Watery Wheels

From The Philosopher, Volume. LXXXXVIII No. 2 Autumn 2010

Lorenz’s Water Wheel

How do cycles in nature, chaos mathematics and physical science all combine to create apparently paradoxical effects, as discussed by Red Rachtagáin in his article ‘The Paradox Principle’. But consider that reliable old fashioned source of power - the water wheel. A simple but effective way to generate power from nothing more than a little bit of rainfall arriving via a water course. And here then a fine cast iron waterwheel, designed (mentally) by the weatherman-cum-physicist-of-chaos, Edward Lorenz.

It has two states:

1. The wheel is in a steady and predictable state - it is motionless.

2. Another steady state, as the buckets steadily fill and drain, it turns briskly.

As water pours into the first bucket, the bucket becomes heavy and the wheel starts turning clockwise. As soon as the first bucket has moved, as second bucket begins to fill up, and its weight too now adds to the force turning the mighty waterwheel. A third and fourth bucket arrive in turn, by which time the first bucket will have completed its descent and begun to rise up the other side of the wheel. This could slow the wheel down, but fortunately, or rather, by good design, each bucket has a hole in the bottom to let the water slowly out again, so by now as it ascends it is less heavy than when it started going down, and indeed by the time it reaches the top and the water supply it may be completely empty again.

Naturally, the waterwheel works very well and after a rather hesitant start even begins to accelerate. And so now the question: how much effort is required to stop this wheel spinning clockwise - and send it spinning in the other direction?

And no matter how huge and heave the water wheel is, at the crucial moment, the answer is just a single drop of water in the right place is enough.

The explanation for those who find this counter-intuitive (which it is) is that as the wheel spins faster and faster, the buckets going down will pass under the spout too quickly to properly fill up with water, whilst at the same time, the buckets on the other side of the wheel heading upwards may cease to properly empty. At some point, the poor wheel will be trying to descend with half empty buckets going down and half full buckets going up. That is to say, it will rotate ever more slowly and painfully, until one bucket find itself poised motionless under the water spout with the buckets underneath on each side exactly balancing.

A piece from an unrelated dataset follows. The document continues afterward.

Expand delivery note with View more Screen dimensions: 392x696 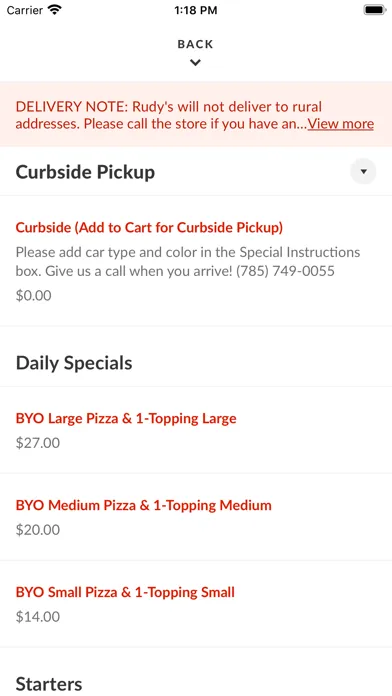(x=341, y=123)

At which point, that single drop of water is enough to decide the wheel in its decision whether to carry on turning clockwise, or to change direction and start going anti-clockwise.

Edward Lorenz offered the imaginary waterwheel example to demonstrate how physical systems can be steady (and that is to say predictable) for long periods but unpredictable under certain, perhaps rare, conditions. That a waterwheel like this will flip direction can be anticipated. but exactly when it will happen cannot be known in advance.

The wheel is now turning too fast for the buckets to either fill up properly or to empty reliably. It will eventually grind to a halt at which point a single drop of water will be enough to start it spinning in either direction.